Time series anomaly detection — in the era of deep learning

Part 2 of 3

Published in

Data to AI Lab | MIT

11 min readAug 28, 2020

by Sarah Alnegheimish

In the previous post, we looked at time series data and anomalies. (If you haven’t done so already, you can read the article here.) In part 2, we will discuss time series reconstruction using generative adversarial networks (GAN)¹ and how reconstructing time series can be used for anomaly detection².

Time Series Anomaly Detection using Generative Adversarial Networks

Before we introduce our approach for anomaly detection (AD), let’s discuss one of today’s most interesting and popular models for deep learning: generative adversarial networks (GAN). The idea behind a GAN is that a generator (G), usually a neural network, attempts to construct a fake image by using random noise and fooling a discriminator (D) — also a neural network. (D)’s job is to identify “fake” examples from “real” ones. They compete with each other to be best at their job. How powerful is this approach? Well, the figure below depicts some fake images generated from a GAN.

Karras, Tero, Samuli Laine, and Timo Aila. “A style-based generator architecture for generative adversarial networks.” In Proceedings of the IEEE Conference on Computer Vision and Pattern Recognition, pp. 4401–4410. 2019.
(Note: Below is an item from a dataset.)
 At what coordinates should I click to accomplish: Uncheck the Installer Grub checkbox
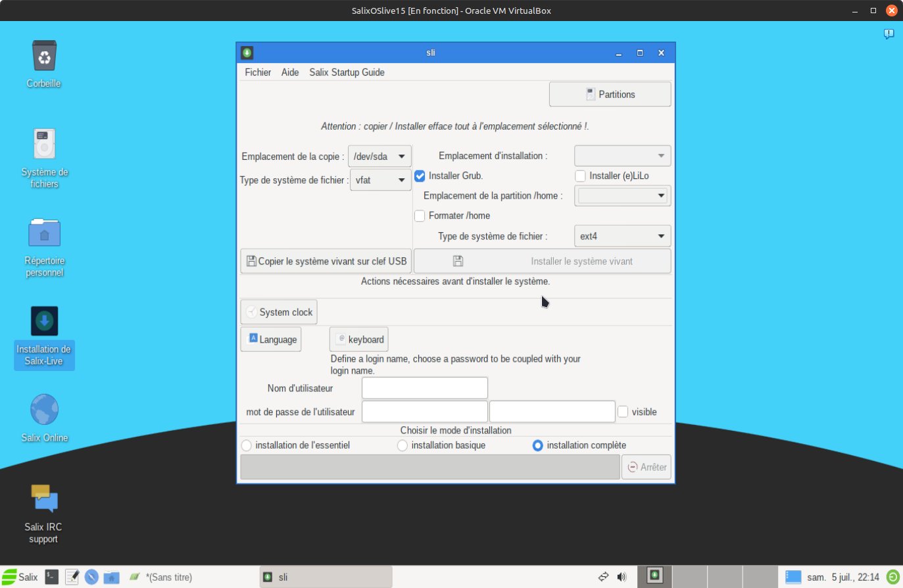(x=420, y=176)
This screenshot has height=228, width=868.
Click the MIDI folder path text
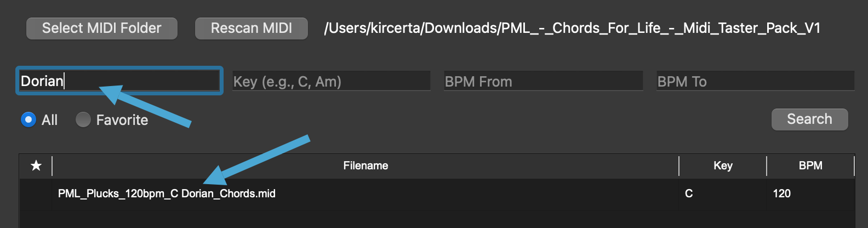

In this project, we leverage the same approach for time series. We adopt a GAN structure to learn the patterns of signals from an observed set of data and train the generator “G”. We then use “G” to reconstruct time series data, and calculate the error by finding the discrepancies between the real and reconstructed signal. We then use this error to identify anomalies. You can read more about time series anomaly detection using GAN in our paper.

Enough talking — let’s look at some data.

Tutorial

In this tutorial, we will use a python library called Orion to perform anomaly detection. After following the instructions for installation available on github, we can get started and run the notebook. Alternatively, you can launch binder to directly access the notebook.

Load Data

In this tutorial, we continue examining the NYC taxi data maintained by Numenta. Their repository, available here, is full of AD approaches and labeled data, organized as a series of timestamps and corresponding values. Each timestamp corresponds to the time of observation in Unix Time Format.

To load the data, simply pass the signal name into the load_signal function. (If you are loading your own data, pass the file path.)

Though tables are powerful data structures, it’s hard to visualize time series through numerical values alone. So, let’s go ahead and plot the data using plot(df, known_anomalies) .

As we saw in the previous post, this data spans almost 7 months between 2014 and 2015. It contains five anomalies: NYC Marathon, Thanksgiving, Christmas, New Year’s Eve, and a major snow storm.

The central question of this post is: Can GANs be used to detect these anomalies? To answer this question, we have developed a time series anomaly detection pipeline using TadGAN, which is readily available in Orion. To use the model, pass the pipeline json name or path to the Orion API.

The Orion API is a simple interface that allows you to interact with anomaly detection pipelines. To train the model on the data, we simply use the fit method; to do anomaly detection, we use the detect method. In our case, we wanted to fit the data and then perform detection; therefore we used the fit_detect method. This might take some time to run. Once it’s done, we can visualize the results using plot(df, [anomalies, known_anomalies]).

Detect anomalies (red) vs. ground truth (green)

The red intervals depict detected anomalies, with green intervals showing ground truth. The model was able to detect 4 out of 5 anomalies. We also see that it detected some other intervals that were not included in the ground truth labels.

Although we jumped straight to the results, let’s backtrack and look at what the pipeline actually did.

Under the hood

The pipeline performs a series of transformations on the data, including preprocessing, model training, and post-processing, to obtain the result you have just seen. These functions, which we refer to as primitives, are specified within the model’s json file. More specifically, if we were to look at the TadGAN model, we find these primitives applied sequentially to the data:

Each primitive is responsible for a single task; each procedure is described in the course of this tutorial.

Preprocessing

Before we can use the data, we need to preprocess it. Preprocessing requires us to:

time_segments_aggregate divides the signal into intervals and applies an aggregation function — producing an equally spaced, aggregated version of the time series.
SimpleImputer imputes missing values with a specified value.
MinMaxScaler scales the values between a specified range.
rolling_window_sequences divides the original time series into signal segments.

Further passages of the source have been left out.